Trustees are being urged to assess their sponsor’s ability to meet long-term pension commitments after a massive increase in corporate insolvencies.

Figures published by the Insolvency Service show 4,607 companies were liquidated between September and December last year, a 52% increase on the same period in 2007.

There were also 2,428 additional corporate insolvencies – administrations, receiverships and company voluntary arrangements – between September and December last year, a 220% increase on the same period in 2007.

Casualties from the recession are mounting and the wave of insolvencies predicted for this year will almost certainly include more defined benefit scheme sponsors.

Sean Weaver, a senior consultant at Watson Wyatt, said: “Trustees cannot afford to think of insolvency as something that only happens to other people’s employers.

“While some sectors are more obviously under pressure, hardly anyone is immune and a proud corporate history cannot be relied upon to keep the creditors at bay.”

Weaver said trustees had to be alert when sponsors are highly geared, particularly when they need to refinance debts or are danger of breaching bank lending agreements.

He added that trustees could demand too much cash and push companies towards insolvency, so that members would not receive full benefits under the Pension Protection Fund (PPF).

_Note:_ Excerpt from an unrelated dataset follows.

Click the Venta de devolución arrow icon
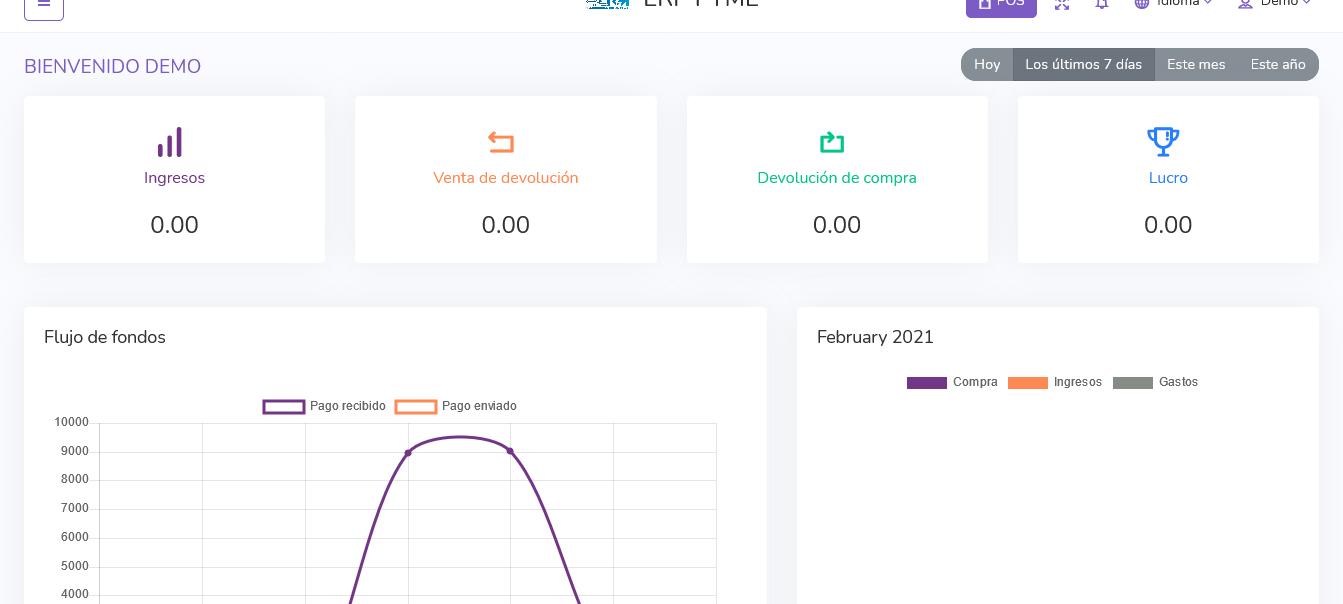The image size is (1343, 604). (501, 142)
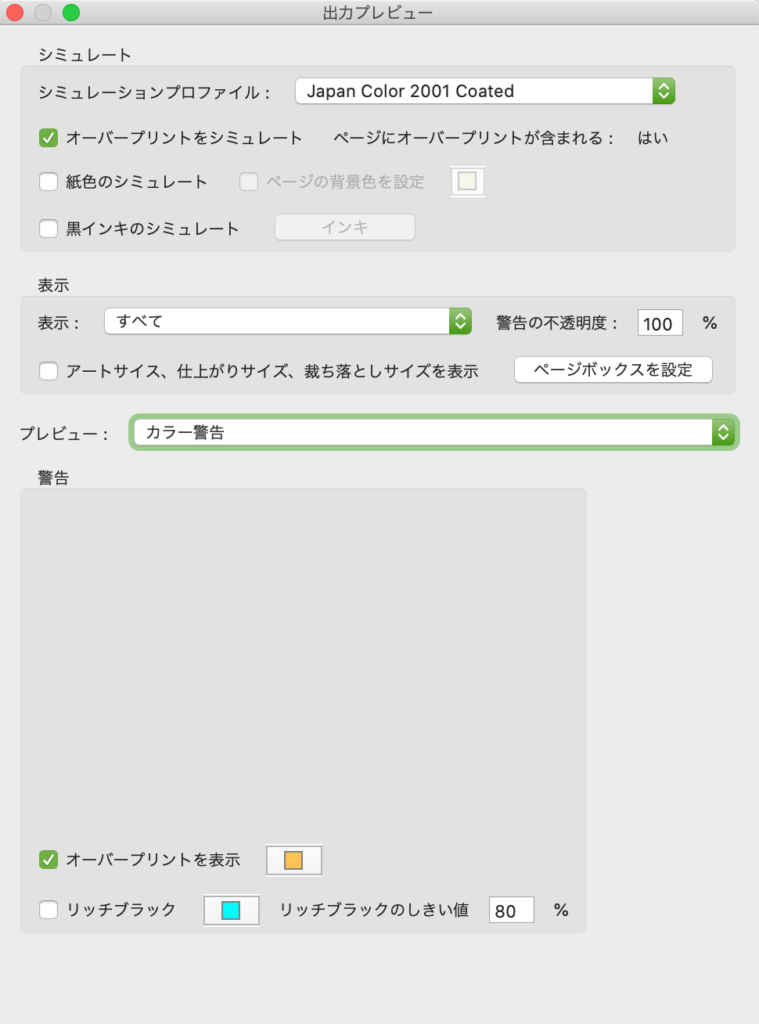Uncheck オーバープリントをシミュレート checkbox
Screen dimensions: 759x1024
coord(48,137)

“This looks like a Catch 22 situation,” said Weaver. “But trustees can make benefits more secure without making a big dent in company cashflows. We’re seeing more trustees looking at negotiating a claim on company assets that can be enforced if the sponsor becomes insolvent.”

Since the last recession, the advent of the PPF means that the consequences of insolvency for members may not be as severe.

However, Weaver warned: “Unlike pension scheme benefits, the legislation does allow PPF benefits to be cut.”